== Segment start ==

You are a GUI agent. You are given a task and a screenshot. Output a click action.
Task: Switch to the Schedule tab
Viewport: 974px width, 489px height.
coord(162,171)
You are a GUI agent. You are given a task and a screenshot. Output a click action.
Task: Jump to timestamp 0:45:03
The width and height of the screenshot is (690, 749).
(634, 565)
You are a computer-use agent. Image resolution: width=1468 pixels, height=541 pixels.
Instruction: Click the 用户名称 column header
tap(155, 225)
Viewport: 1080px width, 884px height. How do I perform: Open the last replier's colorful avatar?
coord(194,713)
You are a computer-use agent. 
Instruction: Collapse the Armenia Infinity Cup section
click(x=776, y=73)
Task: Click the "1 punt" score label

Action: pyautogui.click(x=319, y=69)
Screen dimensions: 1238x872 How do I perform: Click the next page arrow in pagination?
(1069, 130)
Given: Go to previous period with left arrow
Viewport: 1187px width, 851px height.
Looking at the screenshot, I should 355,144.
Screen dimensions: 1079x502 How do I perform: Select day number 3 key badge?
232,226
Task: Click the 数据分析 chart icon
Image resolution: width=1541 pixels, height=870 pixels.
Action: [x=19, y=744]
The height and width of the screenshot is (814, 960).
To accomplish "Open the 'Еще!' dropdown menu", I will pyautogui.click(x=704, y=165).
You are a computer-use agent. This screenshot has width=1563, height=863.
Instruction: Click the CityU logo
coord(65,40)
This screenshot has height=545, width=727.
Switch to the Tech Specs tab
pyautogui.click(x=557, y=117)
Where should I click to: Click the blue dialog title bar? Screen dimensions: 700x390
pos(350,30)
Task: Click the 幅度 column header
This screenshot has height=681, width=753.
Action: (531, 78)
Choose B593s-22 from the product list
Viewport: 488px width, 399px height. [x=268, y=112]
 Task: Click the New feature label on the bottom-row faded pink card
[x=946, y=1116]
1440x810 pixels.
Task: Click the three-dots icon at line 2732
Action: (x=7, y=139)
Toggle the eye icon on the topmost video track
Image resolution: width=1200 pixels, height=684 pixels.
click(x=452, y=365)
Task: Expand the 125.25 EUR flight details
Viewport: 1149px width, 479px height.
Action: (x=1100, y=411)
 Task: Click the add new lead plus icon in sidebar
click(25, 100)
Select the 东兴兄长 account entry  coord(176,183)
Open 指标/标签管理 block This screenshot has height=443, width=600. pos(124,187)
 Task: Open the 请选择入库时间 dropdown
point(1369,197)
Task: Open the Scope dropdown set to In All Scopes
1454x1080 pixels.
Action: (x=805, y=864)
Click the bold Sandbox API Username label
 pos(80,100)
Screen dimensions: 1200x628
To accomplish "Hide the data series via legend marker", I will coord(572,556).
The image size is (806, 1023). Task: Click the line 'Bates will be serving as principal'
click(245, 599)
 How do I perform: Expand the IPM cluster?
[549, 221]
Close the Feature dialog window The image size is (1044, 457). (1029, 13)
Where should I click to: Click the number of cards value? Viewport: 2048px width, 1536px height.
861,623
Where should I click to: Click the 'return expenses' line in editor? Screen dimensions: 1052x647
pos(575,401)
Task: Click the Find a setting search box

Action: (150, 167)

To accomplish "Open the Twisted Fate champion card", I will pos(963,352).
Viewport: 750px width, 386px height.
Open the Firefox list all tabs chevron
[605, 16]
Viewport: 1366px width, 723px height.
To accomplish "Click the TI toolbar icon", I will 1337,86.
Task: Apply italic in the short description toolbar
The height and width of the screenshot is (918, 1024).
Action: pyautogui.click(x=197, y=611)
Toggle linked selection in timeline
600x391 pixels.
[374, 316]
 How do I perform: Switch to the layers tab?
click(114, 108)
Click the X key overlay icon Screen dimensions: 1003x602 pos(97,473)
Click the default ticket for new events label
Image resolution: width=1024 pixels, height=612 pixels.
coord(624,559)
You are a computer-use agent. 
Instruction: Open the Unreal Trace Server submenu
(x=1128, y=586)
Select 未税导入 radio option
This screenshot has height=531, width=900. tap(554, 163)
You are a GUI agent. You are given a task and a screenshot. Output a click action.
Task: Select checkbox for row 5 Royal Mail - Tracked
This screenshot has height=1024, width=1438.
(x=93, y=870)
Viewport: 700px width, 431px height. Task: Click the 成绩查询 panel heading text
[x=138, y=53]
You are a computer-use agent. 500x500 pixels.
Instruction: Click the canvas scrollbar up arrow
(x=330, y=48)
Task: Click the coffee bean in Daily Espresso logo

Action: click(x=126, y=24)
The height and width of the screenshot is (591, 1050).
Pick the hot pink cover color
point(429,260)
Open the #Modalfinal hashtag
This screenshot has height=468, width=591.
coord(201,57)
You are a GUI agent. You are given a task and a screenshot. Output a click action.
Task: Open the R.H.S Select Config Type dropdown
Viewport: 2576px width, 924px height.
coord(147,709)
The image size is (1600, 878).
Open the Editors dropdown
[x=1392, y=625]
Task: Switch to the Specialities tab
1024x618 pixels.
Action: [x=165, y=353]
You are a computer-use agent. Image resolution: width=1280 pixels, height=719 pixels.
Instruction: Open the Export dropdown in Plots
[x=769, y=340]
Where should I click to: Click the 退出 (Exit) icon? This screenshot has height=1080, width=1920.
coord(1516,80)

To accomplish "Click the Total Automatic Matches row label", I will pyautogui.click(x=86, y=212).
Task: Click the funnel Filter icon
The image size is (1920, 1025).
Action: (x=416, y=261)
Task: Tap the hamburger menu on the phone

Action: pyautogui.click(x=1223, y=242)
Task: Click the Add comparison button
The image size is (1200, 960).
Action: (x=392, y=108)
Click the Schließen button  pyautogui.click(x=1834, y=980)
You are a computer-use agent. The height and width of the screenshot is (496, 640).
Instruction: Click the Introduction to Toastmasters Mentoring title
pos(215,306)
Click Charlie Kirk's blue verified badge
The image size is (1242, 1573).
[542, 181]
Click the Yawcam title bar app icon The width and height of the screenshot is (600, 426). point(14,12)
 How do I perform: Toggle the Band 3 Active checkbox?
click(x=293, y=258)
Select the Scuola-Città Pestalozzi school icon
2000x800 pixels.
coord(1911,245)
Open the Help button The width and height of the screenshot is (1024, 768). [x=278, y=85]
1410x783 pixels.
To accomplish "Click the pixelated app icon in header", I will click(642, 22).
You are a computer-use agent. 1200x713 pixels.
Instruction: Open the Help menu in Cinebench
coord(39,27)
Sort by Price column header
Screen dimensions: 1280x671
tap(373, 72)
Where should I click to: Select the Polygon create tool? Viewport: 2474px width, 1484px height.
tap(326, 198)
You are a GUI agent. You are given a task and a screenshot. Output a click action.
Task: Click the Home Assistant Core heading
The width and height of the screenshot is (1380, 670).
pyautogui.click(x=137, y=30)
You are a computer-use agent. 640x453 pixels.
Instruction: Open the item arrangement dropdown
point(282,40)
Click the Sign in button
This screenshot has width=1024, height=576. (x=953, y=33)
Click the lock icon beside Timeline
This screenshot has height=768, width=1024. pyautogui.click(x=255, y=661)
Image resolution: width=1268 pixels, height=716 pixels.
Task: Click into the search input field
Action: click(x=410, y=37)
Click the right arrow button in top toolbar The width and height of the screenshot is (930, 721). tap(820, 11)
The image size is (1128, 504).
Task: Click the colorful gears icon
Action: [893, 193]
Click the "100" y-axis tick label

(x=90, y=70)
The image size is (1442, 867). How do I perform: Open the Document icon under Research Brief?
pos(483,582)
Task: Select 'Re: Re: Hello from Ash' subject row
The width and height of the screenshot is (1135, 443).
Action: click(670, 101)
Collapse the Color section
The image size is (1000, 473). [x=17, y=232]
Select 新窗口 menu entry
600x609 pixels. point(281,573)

== Segment end ==

Some lines of the listing may include the string "computer". Tally them and report only the total.

**Written reply**
9